Segment Start: Extracted text

Who buys it: Consultants in your field who don’t have legal resources or who want to standardize their client agreements.

How to create it: Work with a business attorney to create or adapt templates (one-time cost of $500–$2,000). Document your own proposal process. Create Word templates with editable sections clearly marked. Provide a guide explaining each section and what to customize.

Where to sell it: Sell on Gumroad, Etsy, or your website. This product works well bundled with the onboarding template package.

Realistic income: $29–$79 per sale. Expect 3–12 sales monthly, generating $87–$948.

Case Study Template and Guide

What it is: A step-by-step guide plus customizable template for documenting and marketing client case studies. Includes interview questions, data collection worksheets, writing structure, and design guidelines.

Who buys it: Consultants who know they need case studies but feel stuck on how to create them or get client permission.

How to create it: Write a 15–20 page guide based on case studies you’ve written. Create a template with sections for problem, solution, results, and testimonial. Record a 20-minute video showing your process. Include a checklist for getting client approval.

Where to sell it: Sell on Gumroad or your website. Promote in consulting communities on LinkedIn and Reddit.

Realistic income: $17–$47 per sale. With 4–12 sales monthly, expect $68–$564 monthly revenue.

Private Slack or Discord Community

What it is: A membership community where consultants in your niche can ask questions, share wins, access monthly group office hours with you, and get feedback on their work. Members pay monthly or annually.

Segment End: Extracted text
Segment Start: Excerpted data

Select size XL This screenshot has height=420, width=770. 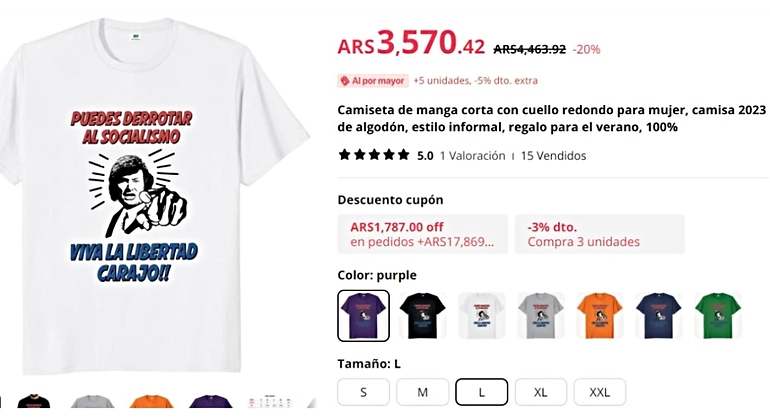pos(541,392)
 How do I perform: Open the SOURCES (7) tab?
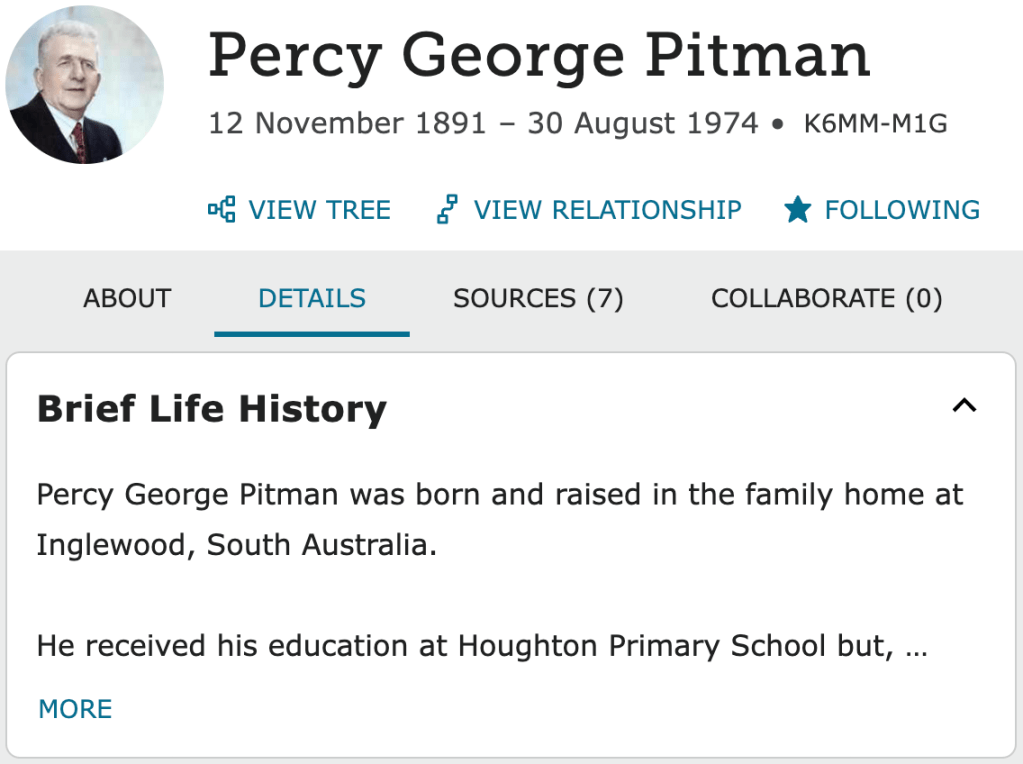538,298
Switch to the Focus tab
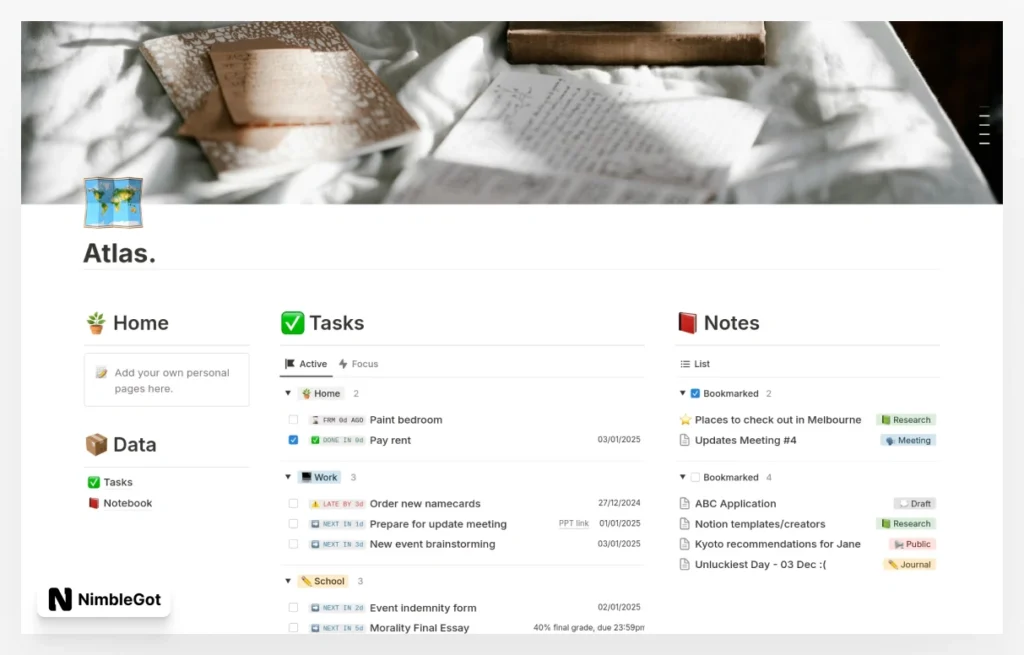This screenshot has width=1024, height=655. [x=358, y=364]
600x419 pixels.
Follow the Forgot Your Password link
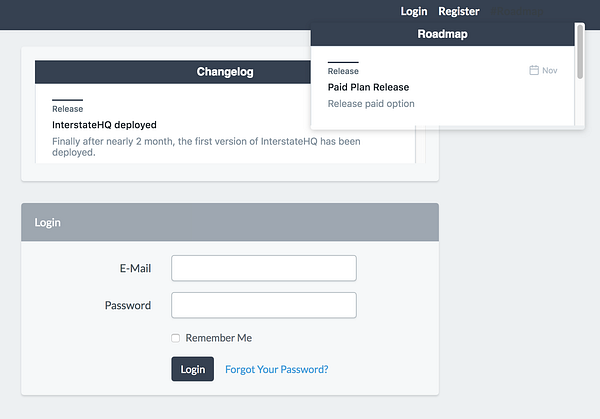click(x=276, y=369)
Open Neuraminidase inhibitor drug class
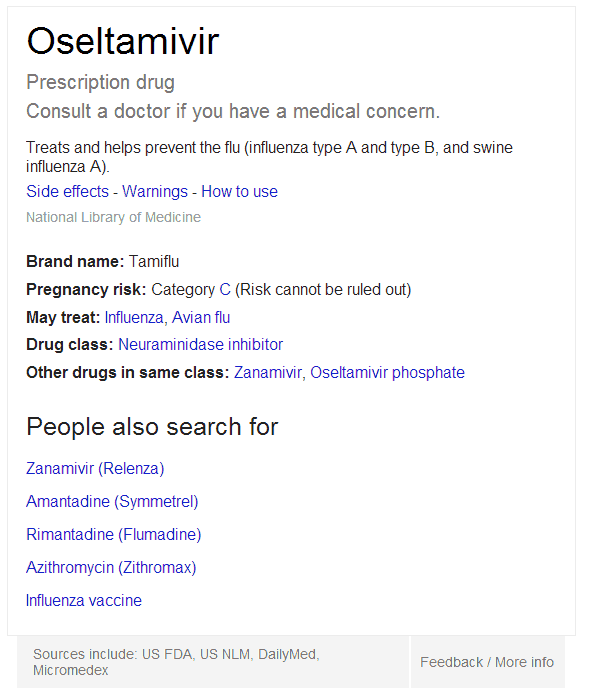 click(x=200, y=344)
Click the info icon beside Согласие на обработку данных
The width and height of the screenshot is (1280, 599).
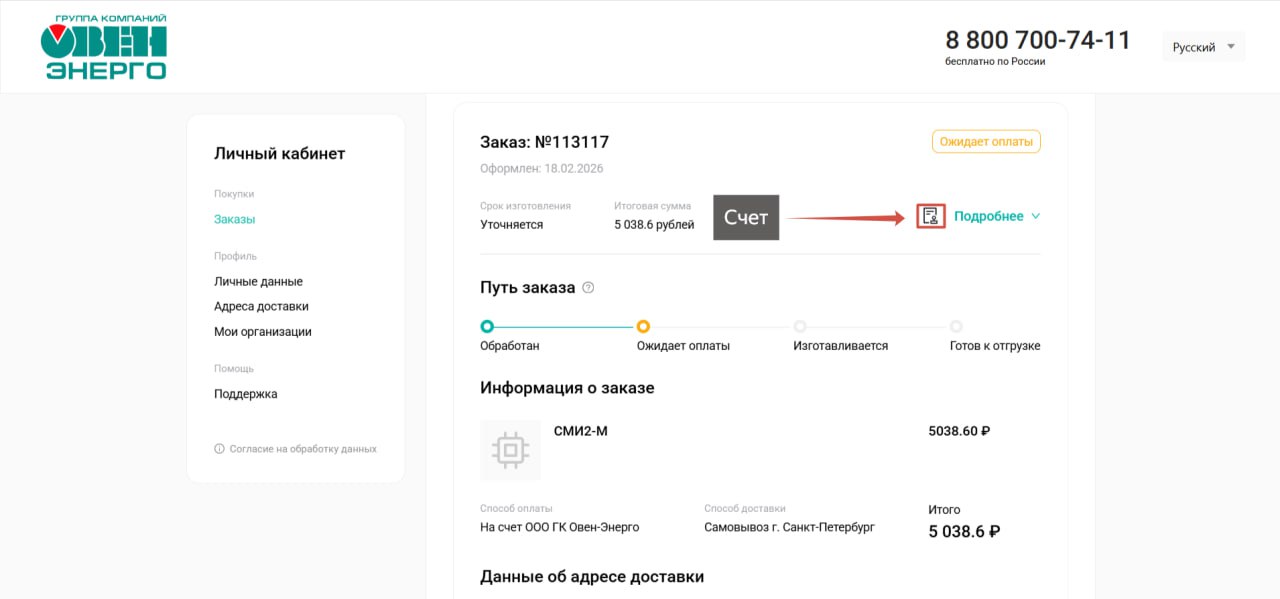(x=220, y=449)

Segment End: Excerpted data
Segment Start: Excerpted data

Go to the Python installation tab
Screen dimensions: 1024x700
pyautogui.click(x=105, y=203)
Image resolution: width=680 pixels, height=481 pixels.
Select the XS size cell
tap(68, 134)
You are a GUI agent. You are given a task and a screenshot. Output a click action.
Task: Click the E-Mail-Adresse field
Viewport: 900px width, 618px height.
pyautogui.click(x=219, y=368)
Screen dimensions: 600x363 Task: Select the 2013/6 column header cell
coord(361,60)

Segment End: Excerpted data

_What you will do_.
**1.** In the text about products consultants can sell, how long is the video that the case study template calls for?
**2.** Carry on writing the text about products consultants can sell, starting right after its final sentence.

_Solved tasks_.
**1.** 20 minutes

**2.**
Who buys it: Consultants who want peer support, accountability, and occasional access to your expertise without committing to a full consulting package.

How to create it: Set up a Slack workspace or Discord server with clear channels (introductions, wins, questions, resources). Batch record monthly 30-minute office hours answering common questions. Curate and share resources monthly. Spend 3–5 hours per week moderating and responding.

Where to sell it: Sell via Memberful, Substack Pro, or Circle. Price as a monthly subscription and handle payments through Stripe.

Realistic income: $29–$99 per member per month. With 10–30 members, expect $290–$2,970 monthly. This requires consistent community management.

Getting Started With Digital Products

  1. Start with your audit checklist. This is the fastest product to create—it reuses diagnostic questions you already ask. Create it in one weekend and price it at $9–$29. Use it as a lead magnet to validate whether people care about your expertise in digital form.
  2. Validate demand before investing heavily. Promote your first product on LinkedIn, in relevant Facebook groups, and via email to past clients. Aim for 10–20 sales before creating a second product. This tells you if people will actually buy from you.
  3. Repurpose existing client work. Your onboarding templates, proposals, and processes already exist. Document them exactly as they are, then create the digital product. This is faster than creating from scratch.
  4. Create one product every quarter. Don’t try to launch five products at once. Build one, market it for 8–12 weeks, then create the next. This prevents burnout and keeps your consulting work the priority.
  5. Choose your platform based on effort. Gumroad is easiest if you’re new to digital products—no setup fees, simple interface. Your own website (Shopify or WordPress) works better once you’re selling 20+ items monthly and want to control the experience.

Pricing Your Digital Products

Consultants often underprice digital products because they feel guilty charging for “just” a template. Price based on the value your product saves clients, not how long it took you to create. A $79 proposal template saves a business owner 4–8 hours and reduces legal risk. A $297 video course saves someone $1,500–$3,000 in consulting fees. Your customers aren’t buying your time; they’re buying the outcome.

For most digital products, price between $17 and $297. Audit checklists and small templates live at the low end ($17–$49). Complete template bundles and short courses land in the middle ($79–$197). Comprehensive courses and memberships reach $197–$297 or higher. Test pricing with your first product, then adjust based on sales velocity and customer feedback.